Childhood and Adolescent Leukaemia in a North American Population

Abstract
This was to describe and analyse incidence and survival data on childhood leukaemlas. Incident leukaemia cases aged 0–19 from the cancer registry holdings of the province of Saskatchewan for the 60-year period 1932–1991 are the subject of this descriptive report. Age-adjusted, age-specific, histologic-type specific, sex-specific, and cohort-specific incidence trends were reviewed Univariate and multivariate survival analyses explored the effects of time period, age at diagnosis, gender, and histologic type. Acute lymphocytic leukaemia (ALL) occurred more commonly in males and before the age of five; the 1982–1991 age-adjusted Incidence is 3.1/100 000. Increasing Incidence has been consistently noted, but has attenuated since 1971. The relative risk of developing ALL In the first 9 years of life, using children born from 1944 to 1948 as baseline, increased with each successive 5-year birth cohort until 1969–1973; since then the risk has been stable.
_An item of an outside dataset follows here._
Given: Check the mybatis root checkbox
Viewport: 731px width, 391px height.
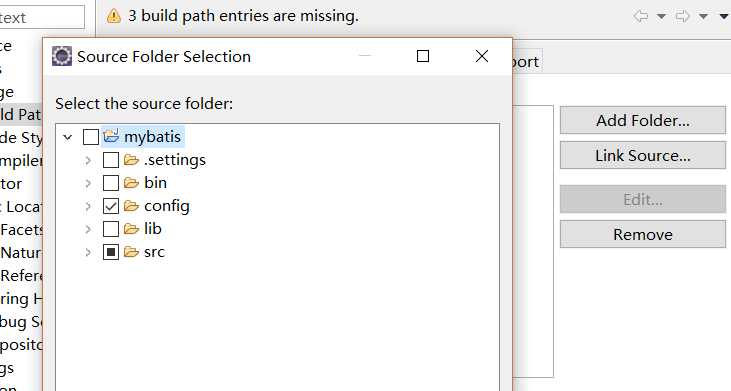Looking at the screenshot, I should point(90,137).

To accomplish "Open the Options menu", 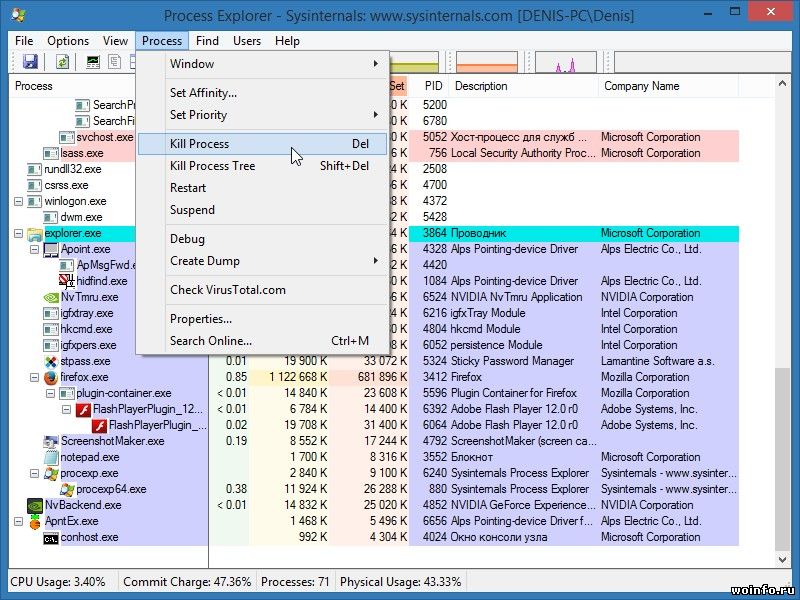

Other histologic types were rare; over 60 years there were only 85 cases that could be grouped as acute non-lymphocytic leukaemias (ANLL); the 1982–1991 age-adjusted ANLL incidence is 0.6/100 000. A dramatic improvement in survival was seen over the last six decades, primarily for ALL. In ALL, children under five have better survival than older children and adolescents; the reverse is true for ANLL. ALL and ANLL are distinctive diseases clinically and the epidemiological findings are likewise distinctive. Our current ALL patterns are consonant with a number of other published reports. However, our small numbers of ANLL limit inferences.